- _Information supplied_
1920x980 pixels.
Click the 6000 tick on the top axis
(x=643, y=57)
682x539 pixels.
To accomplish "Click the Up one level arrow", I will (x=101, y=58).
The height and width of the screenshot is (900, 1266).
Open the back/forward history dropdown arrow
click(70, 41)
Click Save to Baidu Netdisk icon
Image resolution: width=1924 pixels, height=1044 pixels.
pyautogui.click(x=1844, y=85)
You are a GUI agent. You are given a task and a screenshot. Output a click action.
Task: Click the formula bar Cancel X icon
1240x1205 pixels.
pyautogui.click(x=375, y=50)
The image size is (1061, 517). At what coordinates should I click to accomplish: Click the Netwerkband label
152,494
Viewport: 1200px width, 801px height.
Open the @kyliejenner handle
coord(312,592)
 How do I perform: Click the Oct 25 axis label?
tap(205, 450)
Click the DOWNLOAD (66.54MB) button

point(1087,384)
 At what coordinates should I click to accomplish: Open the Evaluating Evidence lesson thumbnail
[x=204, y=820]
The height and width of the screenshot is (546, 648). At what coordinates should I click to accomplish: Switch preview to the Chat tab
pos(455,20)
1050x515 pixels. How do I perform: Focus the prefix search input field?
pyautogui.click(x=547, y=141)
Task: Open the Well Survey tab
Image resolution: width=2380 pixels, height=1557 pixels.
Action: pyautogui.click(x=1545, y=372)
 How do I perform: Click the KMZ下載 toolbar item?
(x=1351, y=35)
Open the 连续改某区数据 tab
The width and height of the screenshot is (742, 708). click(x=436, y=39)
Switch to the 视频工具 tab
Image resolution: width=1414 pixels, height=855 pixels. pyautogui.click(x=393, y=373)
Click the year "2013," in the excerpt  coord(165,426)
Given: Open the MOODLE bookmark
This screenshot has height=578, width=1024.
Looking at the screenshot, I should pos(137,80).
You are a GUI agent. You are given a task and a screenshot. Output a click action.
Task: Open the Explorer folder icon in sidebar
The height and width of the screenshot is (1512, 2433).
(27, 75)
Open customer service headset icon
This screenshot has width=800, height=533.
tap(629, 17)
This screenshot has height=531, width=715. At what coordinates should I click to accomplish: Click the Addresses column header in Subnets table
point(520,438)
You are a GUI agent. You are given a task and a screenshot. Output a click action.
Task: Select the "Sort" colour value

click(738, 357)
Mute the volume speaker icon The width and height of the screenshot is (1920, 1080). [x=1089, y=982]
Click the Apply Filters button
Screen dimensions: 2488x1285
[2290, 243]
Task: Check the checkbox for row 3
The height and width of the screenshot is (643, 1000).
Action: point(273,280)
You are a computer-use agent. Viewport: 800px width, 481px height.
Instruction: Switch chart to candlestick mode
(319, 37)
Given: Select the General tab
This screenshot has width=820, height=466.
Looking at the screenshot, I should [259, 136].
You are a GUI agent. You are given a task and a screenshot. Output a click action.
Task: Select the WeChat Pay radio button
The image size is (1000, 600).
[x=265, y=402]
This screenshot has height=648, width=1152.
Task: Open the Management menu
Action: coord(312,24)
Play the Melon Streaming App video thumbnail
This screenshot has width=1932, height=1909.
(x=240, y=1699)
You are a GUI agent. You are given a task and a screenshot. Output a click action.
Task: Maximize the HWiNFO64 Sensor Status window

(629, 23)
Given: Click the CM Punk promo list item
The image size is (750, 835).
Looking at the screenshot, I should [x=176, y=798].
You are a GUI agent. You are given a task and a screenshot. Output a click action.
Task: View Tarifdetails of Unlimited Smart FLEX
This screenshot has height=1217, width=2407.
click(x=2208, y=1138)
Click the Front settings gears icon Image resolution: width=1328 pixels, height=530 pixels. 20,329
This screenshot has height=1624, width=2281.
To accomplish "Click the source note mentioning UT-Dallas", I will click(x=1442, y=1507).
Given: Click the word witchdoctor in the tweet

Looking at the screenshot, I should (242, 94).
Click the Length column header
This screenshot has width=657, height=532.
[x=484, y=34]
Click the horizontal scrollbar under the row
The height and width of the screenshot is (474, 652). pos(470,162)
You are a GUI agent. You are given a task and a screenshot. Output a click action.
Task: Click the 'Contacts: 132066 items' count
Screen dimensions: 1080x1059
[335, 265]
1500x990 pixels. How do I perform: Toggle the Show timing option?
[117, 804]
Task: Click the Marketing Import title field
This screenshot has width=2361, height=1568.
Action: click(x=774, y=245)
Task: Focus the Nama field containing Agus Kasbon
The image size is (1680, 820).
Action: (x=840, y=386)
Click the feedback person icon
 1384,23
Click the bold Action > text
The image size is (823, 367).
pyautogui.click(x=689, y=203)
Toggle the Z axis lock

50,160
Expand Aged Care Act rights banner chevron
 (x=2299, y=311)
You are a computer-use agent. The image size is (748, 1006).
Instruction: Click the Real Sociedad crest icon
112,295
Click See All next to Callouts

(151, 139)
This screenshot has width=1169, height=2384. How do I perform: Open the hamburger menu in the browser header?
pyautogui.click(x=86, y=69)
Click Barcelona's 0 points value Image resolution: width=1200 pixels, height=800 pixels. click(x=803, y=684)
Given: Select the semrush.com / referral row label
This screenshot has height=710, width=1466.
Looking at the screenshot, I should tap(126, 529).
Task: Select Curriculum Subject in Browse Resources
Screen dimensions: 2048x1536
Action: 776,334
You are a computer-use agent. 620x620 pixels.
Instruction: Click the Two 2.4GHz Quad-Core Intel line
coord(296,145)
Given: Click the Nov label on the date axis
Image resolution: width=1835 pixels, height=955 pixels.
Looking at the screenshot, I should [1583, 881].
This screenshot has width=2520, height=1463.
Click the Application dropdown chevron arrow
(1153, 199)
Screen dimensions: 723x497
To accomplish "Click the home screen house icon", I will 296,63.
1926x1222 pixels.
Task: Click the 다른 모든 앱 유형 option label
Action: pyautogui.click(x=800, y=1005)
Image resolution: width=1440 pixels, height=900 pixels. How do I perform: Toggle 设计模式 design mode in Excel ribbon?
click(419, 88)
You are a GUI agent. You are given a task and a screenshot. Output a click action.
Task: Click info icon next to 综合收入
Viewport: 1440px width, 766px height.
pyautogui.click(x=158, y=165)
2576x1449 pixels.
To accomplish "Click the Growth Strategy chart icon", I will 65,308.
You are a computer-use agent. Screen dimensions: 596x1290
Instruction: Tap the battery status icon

- _Goal_
Rewrite the entries starting with the line that contains "Task: Check the checkbox for row 3" and going on through the line that contains "Looking at the screenshot, I should [259, 136].", changing "candlestick" to "line" and leaving everything else as it is.

- _Expected output_
Task: Check the checkbox for row 3
The height and width of the screenshot is (643, 1000).
Action: point(273,280)
You are a computer-use agent. Viewport: 800px width, 481px height.
Instruction: Switch chart to line mode
(319, 37)
Given: Select the General tab
This screenshot has width=820, height=466.
Looking at the screenshot, I should [259, 136].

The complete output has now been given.